No class schedule is exactly like another



Agnes Cho

With the exception of graduating seniors, University students are approaching that time of the semester again. The time that either stresses you out with the remarkable amount of digging you deem necessary, or strikes you as obviously trivial and uncomplicated. This time is the point at which you pull out the contact of that upperclassman you know to shoot them a nicely worded text or email asking for the inside scoop—the kind that can’t be procured from the CATS reports. This is when students all flock to their advisors, seeking the secret combination of letters, numbers and symbols that will unlock their futures—at least on Novasis. This is class registration time. 

Registration means different things to different students. Upon speaking to several individuals, I found that varying attitudes were expressed. These attitudes ran the gamut between two extremes that resulted in either investing too much time and energy in the scheduling process or putting in only as much effort as necessary to make life easy next semester.
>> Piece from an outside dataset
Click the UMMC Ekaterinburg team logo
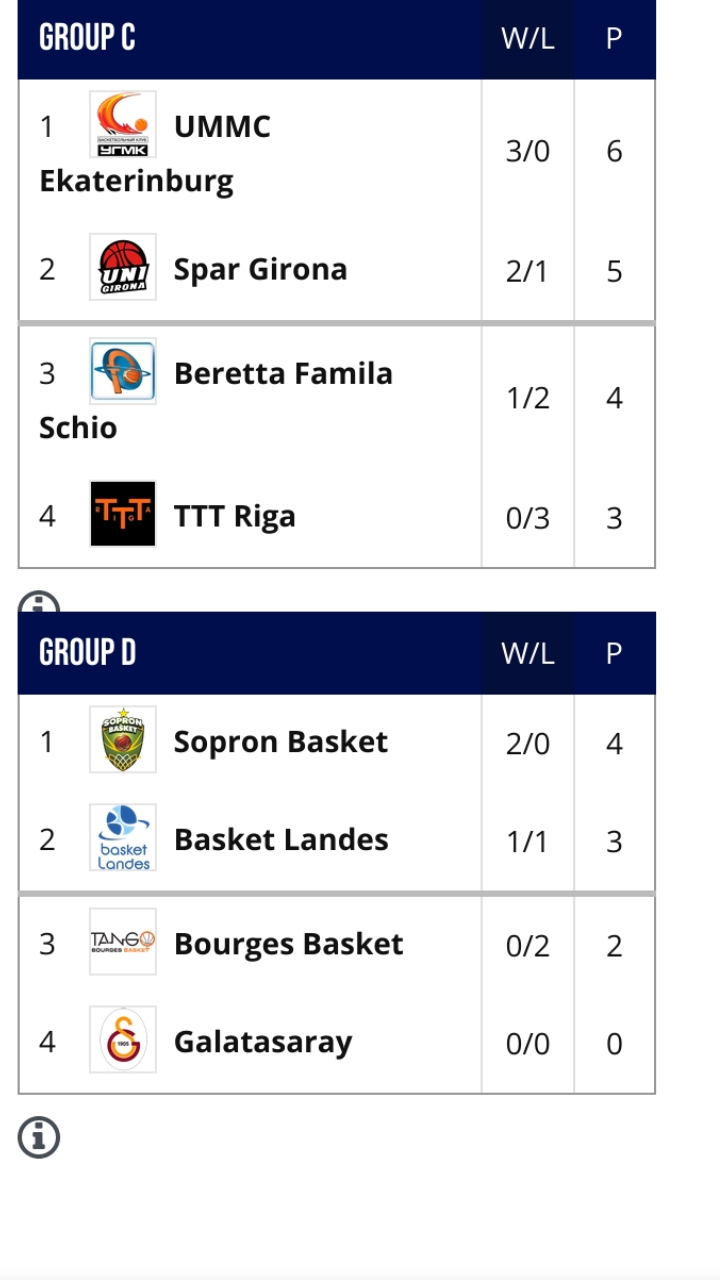The height and width of the screenshot is (1280, 720). coord(123,125)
It became clear that depending on the student, he or she will adopt an outlook on this spectrum, which represents a great variety of priorities, preferences and personalities.
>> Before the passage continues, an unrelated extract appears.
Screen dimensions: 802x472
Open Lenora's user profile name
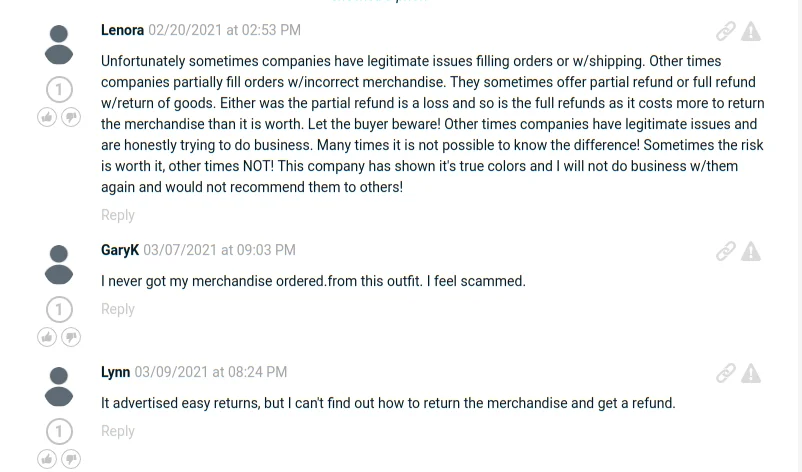122,30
While it may be tempting to simplify this matter into one of conscientiousness, allowing students to be classified as those who care about their classes or those who do not, I am partial to the conviction that an overwhelming majority of, if not all, students at Villanova place great importance on the trajectory of their college careers. Conscientiousness aside, the priorities of students—achieving good academic scores—can be the same but manifested differently due to a variety of factors, including majors, particular college requirements, additional degrees such as double majors, concentrations, or minors or desire for personal education beyond credentials (via auditing). 

The most prominent factor in structuring schedules is, understandably, a student’s specific college or major requirement. Specifically, engineering, nursing and science majors have a justifiably strict curriculum. This makes the registration process itself easier and reduces the time necessary to determine which classes to take, though it leaves little room to fit in classes these students would like to take for personal enrichment outside their major requirements. Business and arts students, on the other hand, can enjoy more flexibility and options for classes, but this results in the tendency to take more time determining schedules. 

However, choosing classes eventually does become a matter of individuality when the options present themselves. Even required courses offer options in the types of professors, the nature of the curriculum, the difficulty level of the work, the workload, the timing and the location. The way students incorporate these classes into their schedules reveals more than their priorities and preferences—it reflects personalities. And interestingly, similar to personalities, no schedule is exactly like another. 

Beyond the unique reflections of students’ personalities in their schedules, the common priority of students to do well in their education manifests differently. This is evident in the way students set their preferences according to how they would like to do well. Some students believe that doing well should be accomplished along the path of least resistance, that is, taking an “easy A” class. The concept of doing well translates differently to each student, assuming either a mechanical meaning or a more experience-oriented educational perspective. I believe it is important that students of Villanova adopt the second conception of “doing well.” We owe ourselves more than just the significance of an A.     

Students who primarily choose a professor based on the description of lenient grading reveal that they see things through a low-risk mindset (for whatever that may be worth in the long run) when it comes to risk-versus-reward, since comparatively little effort results in a very desirable outcome. Other students may choose a professor based on more holistic factors that they discover are important to them, such as an enlightening yet challenging learning experience. Both types of students are justified in their decisions, and most of us are likely a mix of the two. Regardless of whatever side wins over during registration—the side that wants to have it easy and the side that wants a worthwhile challenge—it is my belief that as students we should simply seek to learn. The pressure to prioritize getting high grades is something in which we can all find solidarity. But in my experience, challenging myself with courses that will truly make a difference in my education is what gave me lasting satisfaction, and much of the time, the desire to do well makes it possible for attaining high grades to be a result of that challenge. After all, we are all here to succeed with our education, so shouldn’t that mean we succeed by ourselves as well? Success does inevitably encompass good grades, especially when we must quantify our credentials and academic experience later on. But beyond that, doing well for ourselves means recognizing more value in our education than a letter or GPA signifies. Speaking for myself, when I register for my classes, I want to be able to feel excitement for my upcoming diverse intellectual challenges. I don’t want to feel an absence of opportunities to differentiate the progress of my education in one semester from another. Instead, I want to be able to witness the growth of my educational journey at Villanova—especially the education of the whole person, rather than of just the mind.